On 20/08/2020 22:38, ZmnSCPxj wrote:
> Good morning Nadav,
> 
>> Hey Chris and all,
>>
>> Looking good :) I have one major concern though
>>
>>>     q = EC privkey generated by maker
>>>     Q = q.G = EC pubkey published by maker
>>>
>>>     p = nonce generated by taker
>>>     P = p.G = nonce point calculated by taker
>>>
>>>     R = Q + P = pubkey used in bitcoin transaction
>>>       = (q + p).G
>>
>> If I'm understanding this correctly (which I'm not sure I ame), it seems like the plan is to put R on-chain as the key to an output? As stated this is completely insecure as Q is known in advance so the taker can always choose a nonce p but then claim that their nonce point is p.G - Q so that the key that goes on-chain is (p.G - Q + Q) = p.G allowing them to steal the funds.
> 
> My reading from this is that nonce `p` has to be given by the taker to the maker outright.
> In original post:
> 
>> Taker sends unsigned transaction which pays to multisig using pubkey Q,
>> and also sends nonce p.
> 
> Thus, taker provides a proof-of-knowledge, i.e. the actual `p` scalar itself (not zero-knowledge, but what the maker needs is proof-of-knowledge, and could not care less if the proof is zero-knowledge or not).

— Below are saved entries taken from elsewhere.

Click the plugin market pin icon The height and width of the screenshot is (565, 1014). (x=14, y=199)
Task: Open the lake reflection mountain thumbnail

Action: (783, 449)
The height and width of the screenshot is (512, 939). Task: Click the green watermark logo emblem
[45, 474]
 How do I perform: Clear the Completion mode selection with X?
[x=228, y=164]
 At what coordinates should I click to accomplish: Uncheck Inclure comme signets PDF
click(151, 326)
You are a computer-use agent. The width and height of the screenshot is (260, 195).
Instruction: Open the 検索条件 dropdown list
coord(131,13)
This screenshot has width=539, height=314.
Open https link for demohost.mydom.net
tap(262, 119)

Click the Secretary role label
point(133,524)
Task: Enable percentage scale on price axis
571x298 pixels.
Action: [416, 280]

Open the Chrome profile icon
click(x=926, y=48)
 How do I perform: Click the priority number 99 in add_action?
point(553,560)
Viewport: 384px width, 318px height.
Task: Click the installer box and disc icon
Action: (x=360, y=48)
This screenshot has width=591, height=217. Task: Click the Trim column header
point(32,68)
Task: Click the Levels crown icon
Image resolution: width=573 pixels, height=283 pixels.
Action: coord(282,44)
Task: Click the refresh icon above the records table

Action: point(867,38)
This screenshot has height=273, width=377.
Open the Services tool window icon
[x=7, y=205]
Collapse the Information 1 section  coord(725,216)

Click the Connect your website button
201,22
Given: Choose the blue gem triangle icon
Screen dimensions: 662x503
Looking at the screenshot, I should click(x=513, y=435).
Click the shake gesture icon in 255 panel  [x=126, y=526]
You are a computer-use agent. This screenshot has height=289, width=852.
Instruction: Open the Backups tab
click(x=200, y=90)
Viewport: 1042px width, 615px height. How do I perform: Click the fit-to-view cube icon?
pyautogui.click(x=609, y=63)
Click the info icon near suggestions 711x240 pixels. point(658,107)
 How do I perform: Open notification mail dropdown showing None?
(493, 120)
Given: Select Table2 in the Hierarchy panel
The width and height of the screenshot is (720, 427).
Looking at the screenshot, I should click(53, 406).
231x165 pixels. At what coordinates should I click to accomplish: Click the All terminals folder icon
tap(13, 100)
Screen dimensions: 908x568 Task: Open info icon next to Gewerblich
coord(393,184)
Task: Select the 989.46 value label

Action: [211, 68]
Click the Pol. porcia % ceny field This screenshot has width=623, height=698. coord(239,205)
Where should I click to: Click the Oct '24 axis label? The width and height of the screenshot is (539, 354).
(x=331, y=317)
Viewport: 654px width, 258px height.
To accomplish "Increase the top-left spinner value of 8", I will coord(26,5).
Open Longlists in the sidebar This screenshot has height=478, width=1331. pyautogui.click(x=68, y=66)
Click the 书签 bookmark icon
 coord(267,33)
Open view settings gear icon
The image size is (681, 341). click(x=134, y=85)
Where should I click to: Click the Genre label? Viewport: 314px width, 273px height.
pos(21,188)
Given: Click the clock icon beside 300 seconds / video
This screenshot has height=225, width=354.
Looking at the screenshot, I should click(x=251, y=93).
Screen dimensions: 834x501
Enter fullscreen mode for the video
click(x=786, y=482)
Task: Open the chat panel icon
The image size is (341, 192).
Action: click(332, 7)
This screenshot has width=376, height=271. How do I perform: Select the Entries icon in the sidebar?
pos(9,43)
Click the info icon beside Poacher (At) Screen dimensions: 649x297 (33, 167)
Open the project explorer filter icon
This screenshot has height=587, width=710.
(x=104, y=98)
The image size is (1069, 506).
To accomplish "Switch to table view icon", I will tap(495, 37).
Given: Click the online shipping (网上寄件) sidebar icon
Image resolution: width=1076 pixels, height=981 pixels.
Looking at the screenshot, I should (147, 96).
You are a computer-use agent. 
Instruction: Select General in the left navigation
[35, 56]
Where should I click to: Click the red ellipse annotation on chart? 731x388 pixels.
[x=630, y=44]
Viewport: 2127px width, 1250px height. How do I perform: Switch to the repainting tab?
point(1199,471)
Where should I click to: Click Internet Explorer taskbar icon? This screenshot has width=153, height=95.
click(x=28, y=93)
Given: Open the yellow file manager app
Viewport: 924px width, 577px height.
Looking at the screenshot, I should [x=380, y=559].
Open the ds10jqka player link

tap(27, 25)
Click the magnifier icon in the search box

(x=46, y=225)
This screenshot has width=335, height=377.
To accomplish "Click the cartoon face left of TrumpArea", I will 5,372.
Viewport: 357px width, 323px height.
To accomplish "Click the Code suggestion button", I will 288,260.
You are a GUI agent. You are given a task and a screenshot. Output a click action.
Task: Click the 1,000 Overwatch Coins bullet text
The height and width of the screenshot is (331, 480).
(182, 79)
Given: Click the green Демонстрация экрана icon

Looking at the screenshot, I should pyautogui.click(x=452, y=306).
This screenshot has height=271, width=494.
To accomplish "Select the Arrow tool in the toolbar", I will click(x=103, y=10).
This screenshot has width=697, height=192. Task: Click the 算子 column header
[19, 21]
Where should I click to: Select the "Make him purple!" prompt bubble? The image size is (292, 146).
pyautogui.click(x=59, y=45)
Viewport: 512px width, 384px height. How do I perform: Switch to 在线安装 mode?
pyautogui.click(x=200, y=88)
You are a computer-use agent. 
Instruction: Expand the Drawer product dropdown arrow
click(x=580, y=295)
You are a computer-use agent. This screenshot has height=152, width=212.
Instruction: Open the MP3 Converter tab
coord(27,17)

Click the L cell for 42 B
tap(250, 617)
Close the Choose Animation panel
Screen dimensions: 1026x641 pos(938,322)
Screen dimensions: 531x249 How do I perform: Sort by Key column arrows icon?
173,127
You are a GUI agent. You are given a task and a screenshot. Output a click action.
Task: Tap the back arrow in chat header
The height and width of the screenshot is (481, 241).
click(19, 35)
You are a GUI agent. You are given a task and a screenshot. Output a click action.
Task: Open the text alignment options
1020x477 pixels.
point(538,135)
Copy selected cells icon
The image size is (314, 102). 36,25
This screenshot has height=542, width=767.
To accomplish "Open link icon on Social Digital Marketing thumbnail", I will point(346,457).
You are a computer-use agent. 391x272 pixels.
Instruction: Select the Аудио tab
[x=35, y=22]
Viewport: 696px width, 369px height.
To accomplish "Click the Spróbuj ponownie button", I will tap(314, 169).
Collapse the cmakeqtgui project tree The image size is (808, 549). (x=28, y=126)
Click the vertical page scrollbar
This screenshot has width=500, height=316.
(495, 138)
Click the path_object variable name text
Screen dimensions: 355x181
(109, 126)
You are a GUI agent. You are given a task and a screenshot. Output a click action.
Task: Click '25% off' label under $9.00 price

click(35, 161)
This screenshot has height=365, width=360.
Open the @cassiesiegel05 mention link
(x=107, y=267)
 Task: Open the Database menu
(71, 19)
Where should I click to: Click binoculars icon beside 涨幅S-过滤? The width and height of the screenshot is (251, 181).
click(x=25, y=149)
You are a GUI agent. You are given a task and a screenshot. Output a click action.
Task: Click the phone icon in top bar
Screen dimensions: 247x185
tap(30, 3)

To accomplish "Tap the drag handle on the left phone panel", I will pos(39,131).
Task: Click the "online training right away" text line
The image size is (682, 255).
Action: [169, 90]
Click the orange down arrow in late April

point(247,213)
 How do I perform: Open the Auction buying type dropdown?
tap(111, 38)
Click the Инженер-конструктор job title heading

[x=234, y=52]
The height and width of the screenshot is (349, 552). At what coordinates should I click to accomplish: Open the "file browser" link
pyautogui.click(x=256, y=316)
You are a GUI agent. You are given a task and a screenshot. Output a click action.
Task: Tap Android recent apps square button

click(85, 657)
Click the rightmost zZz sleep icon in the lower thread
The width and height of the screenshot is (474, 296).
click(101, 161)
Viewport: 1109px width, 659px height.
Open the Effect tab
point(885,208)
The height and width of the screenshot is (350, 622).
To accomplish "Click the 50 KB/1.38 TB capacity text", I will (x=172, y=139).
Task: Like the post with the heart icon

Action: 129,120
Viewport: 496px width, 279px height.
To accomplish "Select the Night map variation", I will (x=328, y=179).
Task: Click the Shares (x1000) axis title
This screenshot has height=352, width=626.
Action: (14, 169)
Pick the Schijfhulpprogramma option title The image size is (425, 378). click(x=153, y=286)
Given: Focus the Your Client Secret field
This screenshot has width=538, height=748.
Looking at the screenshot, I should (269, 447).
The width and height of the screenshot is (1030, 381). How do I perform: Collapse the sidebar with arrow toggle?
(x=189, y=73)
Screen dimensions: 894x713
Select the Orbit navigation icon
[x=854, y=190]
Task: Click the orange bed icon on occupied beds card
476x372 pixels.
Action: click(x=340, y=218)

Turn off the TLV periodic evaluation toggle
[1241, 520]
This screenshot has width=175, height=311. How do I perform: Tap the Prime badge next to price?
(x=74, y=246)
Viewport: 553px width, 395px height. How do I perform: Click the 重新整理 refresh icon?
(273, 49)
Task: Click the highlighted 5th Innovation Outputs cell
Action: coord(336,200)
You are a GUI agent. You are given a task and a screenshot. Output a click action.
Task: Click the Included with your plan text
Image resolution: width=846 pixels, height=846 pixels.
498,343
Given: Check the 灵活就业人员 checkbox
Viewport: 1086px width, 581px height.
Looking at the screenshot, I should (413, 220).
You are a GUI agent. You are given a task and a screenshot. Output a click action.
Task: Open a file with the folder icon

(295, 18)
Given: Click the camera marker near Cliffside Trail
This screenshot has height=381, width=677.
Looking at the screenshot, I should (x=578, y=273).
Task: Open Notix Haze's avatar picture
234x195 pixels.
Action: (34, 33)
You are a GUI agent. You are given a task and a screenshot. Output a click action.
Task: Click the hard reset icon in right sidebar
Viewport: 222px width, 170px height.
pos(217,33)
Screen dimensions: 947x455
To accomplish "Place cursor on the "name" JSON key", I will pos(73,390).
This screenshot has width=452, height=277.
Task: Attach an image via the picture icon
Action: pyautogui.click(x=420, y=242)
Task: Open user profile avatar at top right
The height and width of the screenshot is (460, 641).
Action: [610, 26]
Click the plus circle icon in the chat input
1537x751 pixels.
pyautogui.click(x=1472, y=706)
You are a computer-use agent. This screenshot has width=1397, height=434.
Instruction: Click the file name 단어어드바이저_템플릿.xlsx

Yes this looks right. In hindsight my text could be clarified by
changing the relevant lines to:

    p = nonce generated by taker, sent to maker
    P = p.G = nonce point calculated by taker

    R = Q + P = pubkey used in bitcoin transaction, calculated by taker
      = (q + p).G = same pubkey, calculated by maker

I don't think the key subtraction attack described by Nadav will work
here...?

> On the other hand, I do not see the point of this tweak if you are going to use 2p-ECDSA, since my knowledge is that 2p-ECDSA uses the pubkey that is homomorphic to the product of the private keys.
> And that pubkey is already tweaked, by the fresh privkey of the maker (and the maker is buying privacy and wants security of the swap, so is incentivized to generate high-entropy temporary privkeys for the actual swap operation).
> 
> Not using 2p-ECDSA of some kind would remove most of the privacy advantages of CoinSwap.
> You cannot hide among `2 <A> <B> 2 OP_CHECKMULTISIG` scripts of Lightning, because:
> 
> * Lightning channel closes tend to be weeks at least after the funding outpoint creation, whereas CoinSwap envisions hours or days.
> * Lightning mutual channel closes have a very high probability of spending to two P2WPKH addresses.
> 
> You need to hide among the much larger singlesig anonymity set, which means using a single signature (created multiparty by both participants), not two signatures (one from each participant).
> 
> Or is this intended for HTLCs in open-coded SCRIPTs `OP_DUP OP_IF OP_HASH160 <hash> OP_EQUAL <A> OP_ELSE <time> OP_CHECKSEQUENCEVERIFY OP_DROP <B> OP_ENDIF OP_CHECKSIG`?
> This provides a slight privacy boost in a case (contract transaction publication) where most of the privacy is lost anyway.

I completely agree that 2of2 multisigs made with OP_CHECKMULTISIG are
lacking in terms of privacy, and that 2p-ECDSA is much better. However
this whole protocol is quite complicated and I thought it would be a
good move to first implement it with OP_CHECKMULTISIG, to get all the
other details right (miner fees, coinswap fees, private key handover,
contract transactions, tor hidden services, watchtowers, etc etc) and
then add 2p-ECDSA later. Of course in that case all this tweaking of
public keys would be superseded by the 2p-ECDSA protocol.